▶ **Your goal**
Your answer must be the lines from the one containing "Where should I click to: Uncheck" through the last line below, copied exactly, with no pictures.

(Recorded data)
BEGIN
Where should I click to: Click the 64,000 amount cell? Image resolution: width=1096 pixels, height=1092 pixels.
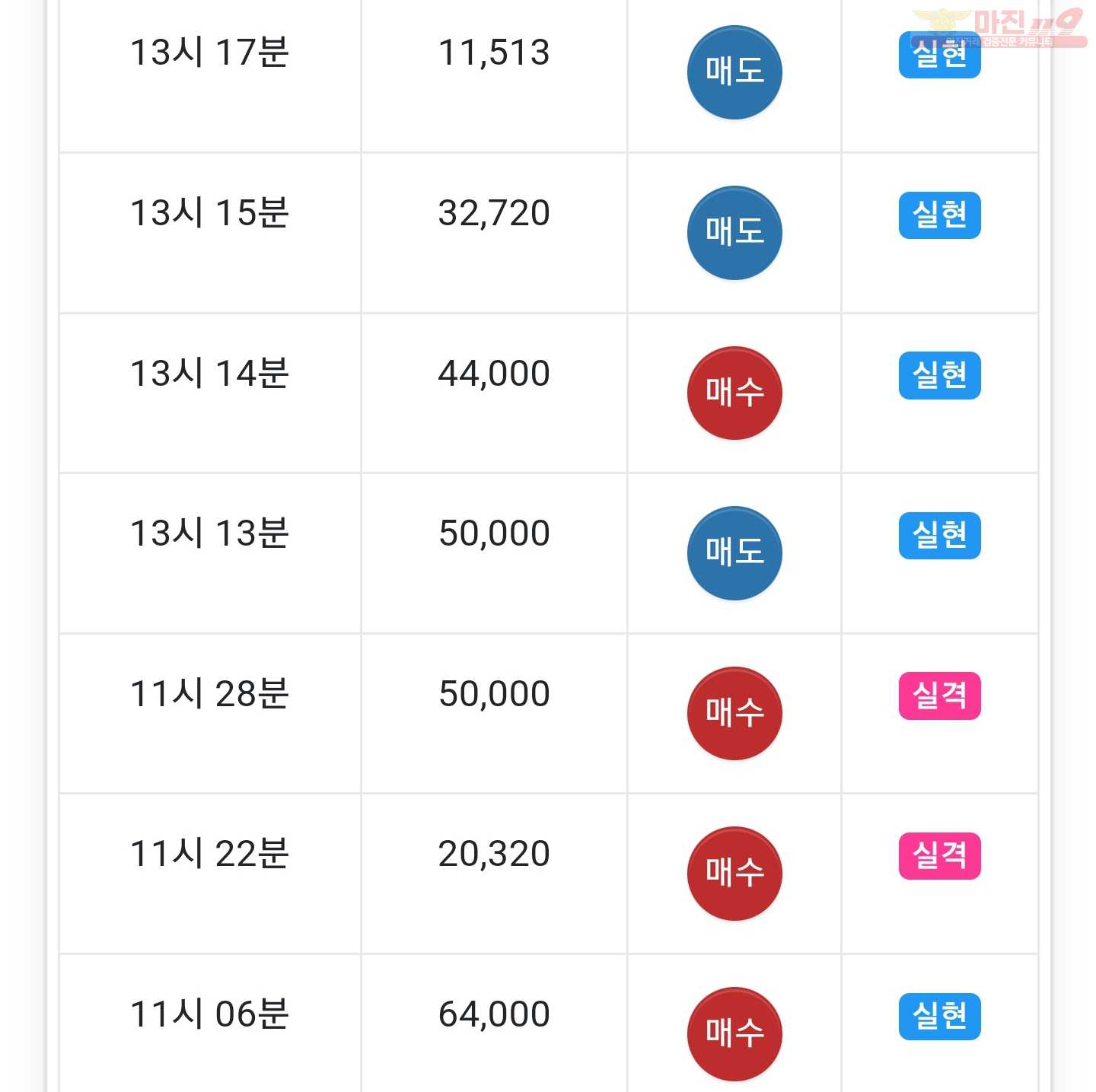coord(494,1024)
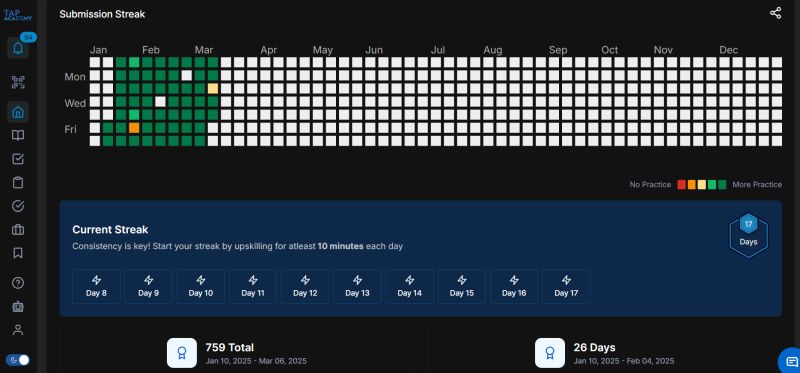
Task: Select the checkbox tasks sidebar icon
Action: coord(18,159)
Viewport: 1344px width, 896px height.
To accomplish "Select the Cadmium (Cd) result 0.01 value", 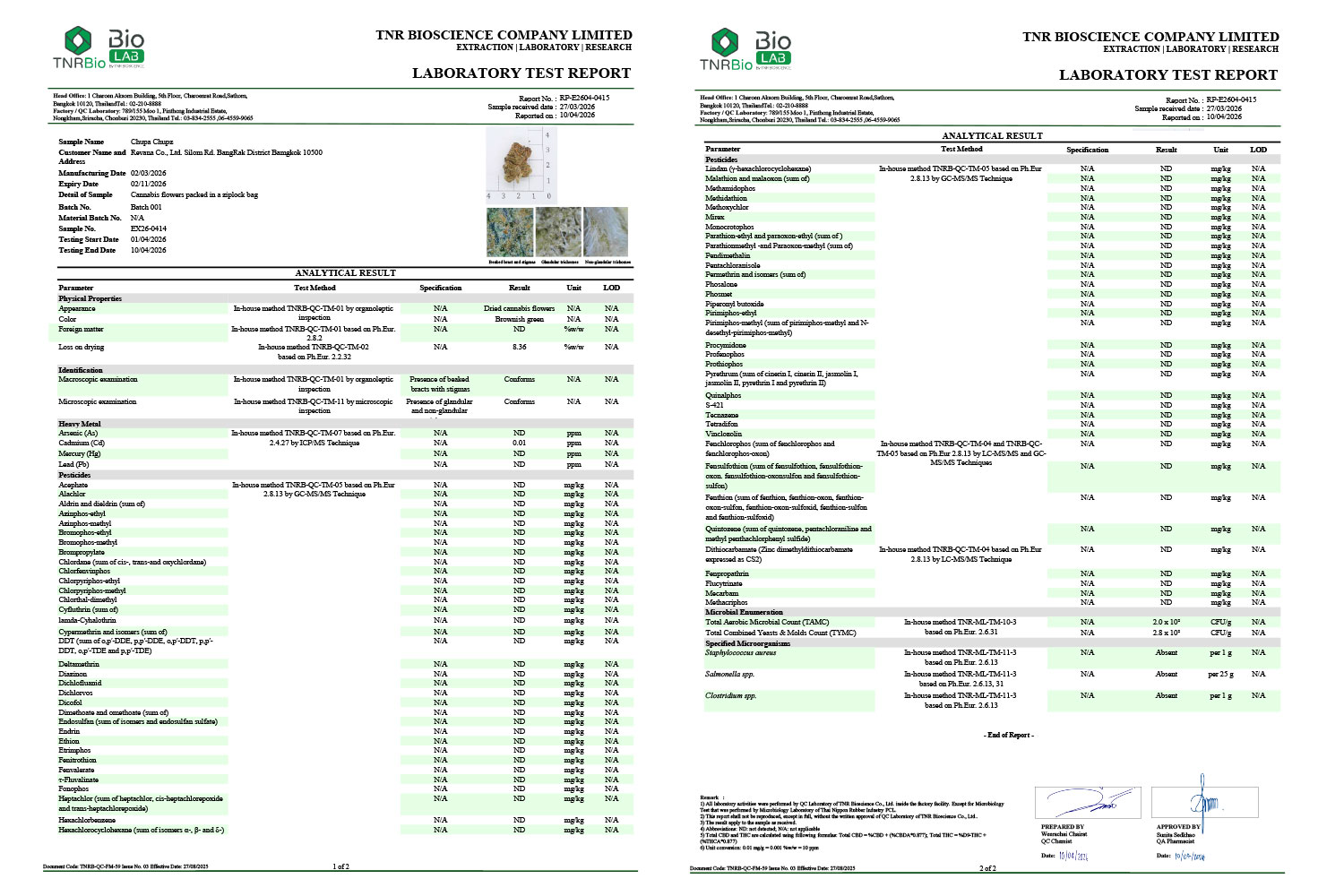I will coord(520,443).
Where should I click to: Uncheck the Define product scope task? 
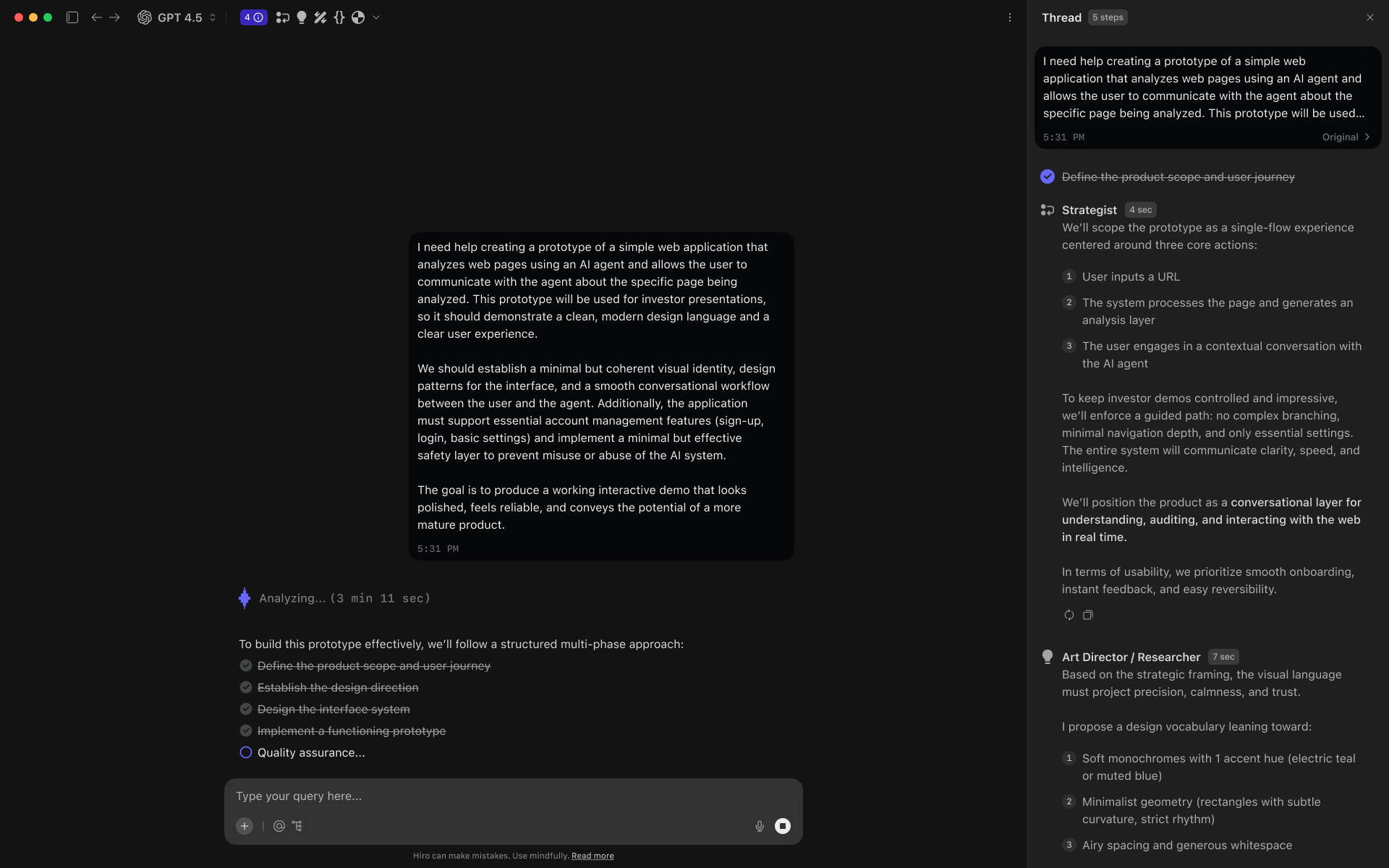tap(245, 665)
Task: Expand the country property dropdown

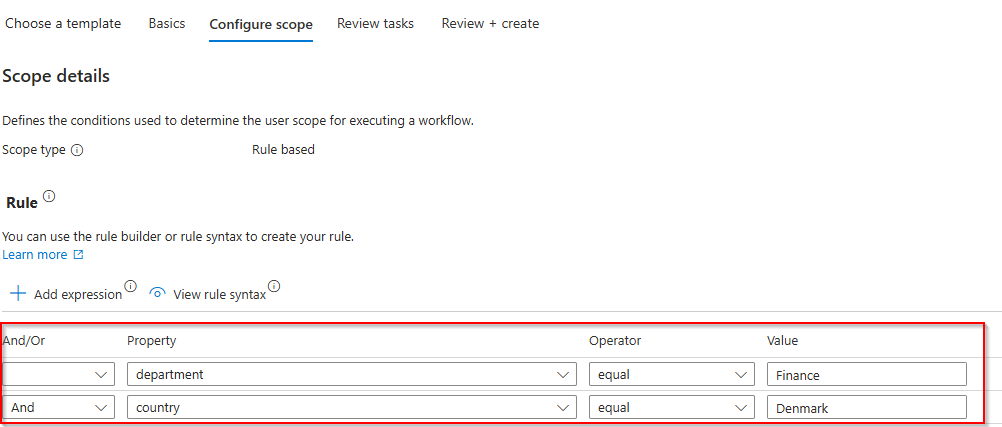Action: (x=351, y=408)
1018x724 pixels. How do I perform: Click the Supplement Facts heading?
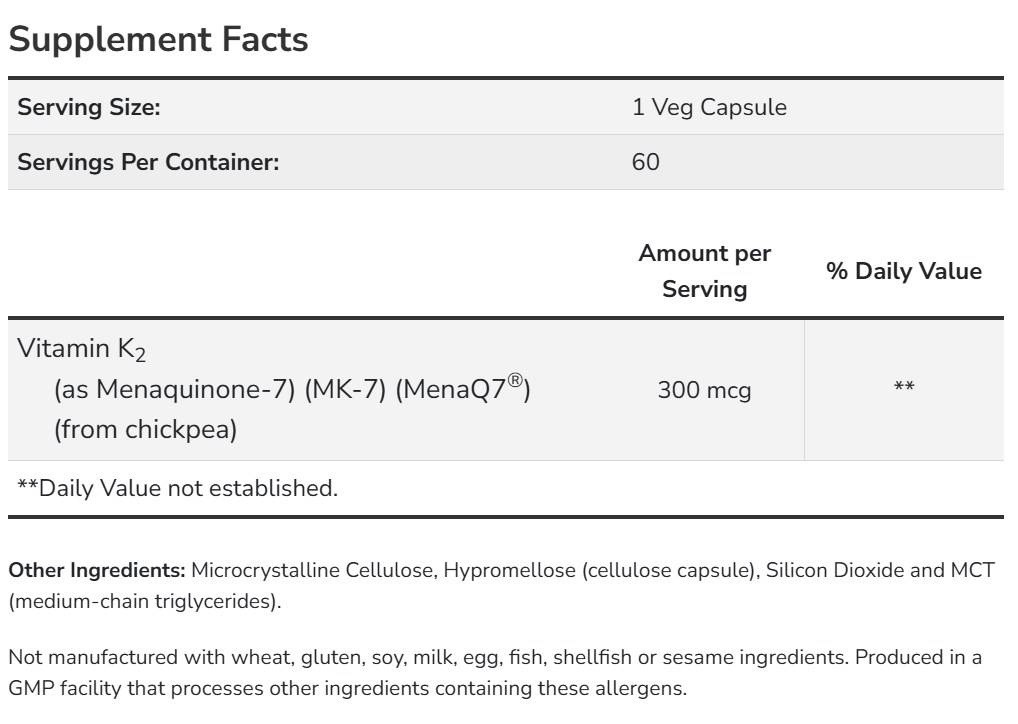[x=158, y=39]
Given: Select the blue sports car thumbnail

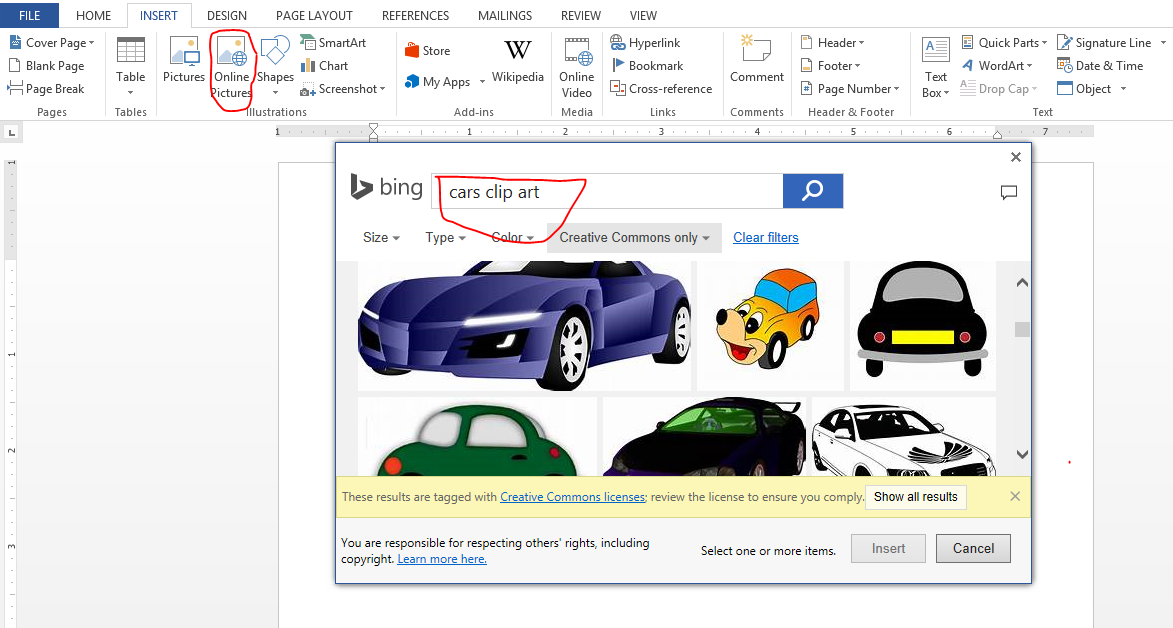Looking at the screenshot, I should point(524,325).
END
▶ **Task response**
Where should I click to: Uncheck the Define product scope task? 
tap(245, 665)
Task: Expand the country property dropdown

Action: (x=351, y=408)
1018x724 pixels. How do I perform: Click the Supplement Facts heading?
[x=158, y=39]
Given: Select the blue sports car thumbnail

Looking at the screenshot, I should point(524,325).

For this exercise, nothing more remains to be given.